Here is a video that might help.





My concern is will the door have room to open without hitting the wall?

Would it be OK to make a face frame for the front of the cabinet? Then it would be easy to measure for a pair of doors with a 1/2 inch overlay all around the opening.

I made a generic drawing of your cabinet with a face frame attached to the front of the cabinet. Then, to measure for doors, measure the opening of each door and add 1 inch so the door will overlay the opening by 1/2 inch all around.

European style hinges are available with the 1/2 inch overlay.
http://www.cabinetparts.com/p/blum-european-cabinet-hinges-BH38N355008

Evans Cabinet & Door in Brenham made the doors and drawer fronts for our kitchen. We stained and finished them. Doors and drawer fronts is all the do, and they are good at it.
http://www.evanscabinetanddoor.com/

Hope this helps.
Mike


----------



## 3192 (Dec 30, 2004)

X2

_*My concern is will the door have room to open without hitting the wall?

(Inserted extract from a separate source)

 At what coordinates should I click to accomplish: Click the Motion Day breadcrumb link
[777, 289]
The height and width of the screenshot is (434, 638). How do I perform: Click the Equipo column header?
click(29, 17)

Would it be OK to make a face frame for the front of the cabinet? Then it would be easy to measure for a pair of doors with a 1/2 inch overlay all around the opening.
*_


----------



## padrefigure (Aug 22, 2006)

MT Stringer has it right--you either need to build inset doors (that I would be concerned about the appearance of) or build a face frame with overlay doors. You should be able to get a cabinet shop to build the face frame and doors as an assembly for little more than the cost of the doors. If your opening is not perfectly square, then have the face frame slightly over size and plane to fit the opening. The one thing that I would modify from MT's drawing is that the bottom of the cabinet needs to be flush with the bottom opening of the face frame, not the bottom of the face frame. You do not want a lip around the inside of the cabinet. So the bottom of the face frame will extend below the cabinet by about 3/4". You could install the face frame with finish screws or nails, caulk to the wall, paint to match and you would be done. Hope that makes sense.


----------



## MT Stringer (May 21, 2004)

Since there is a shelf underneath the cabinet, an option would be to make the bottom rail of the face frame the same as the thickness of the bottom of the cabinet. Then measure the doors so they would be even with the bottom. 

It would look a little funny, but would be functional.


----------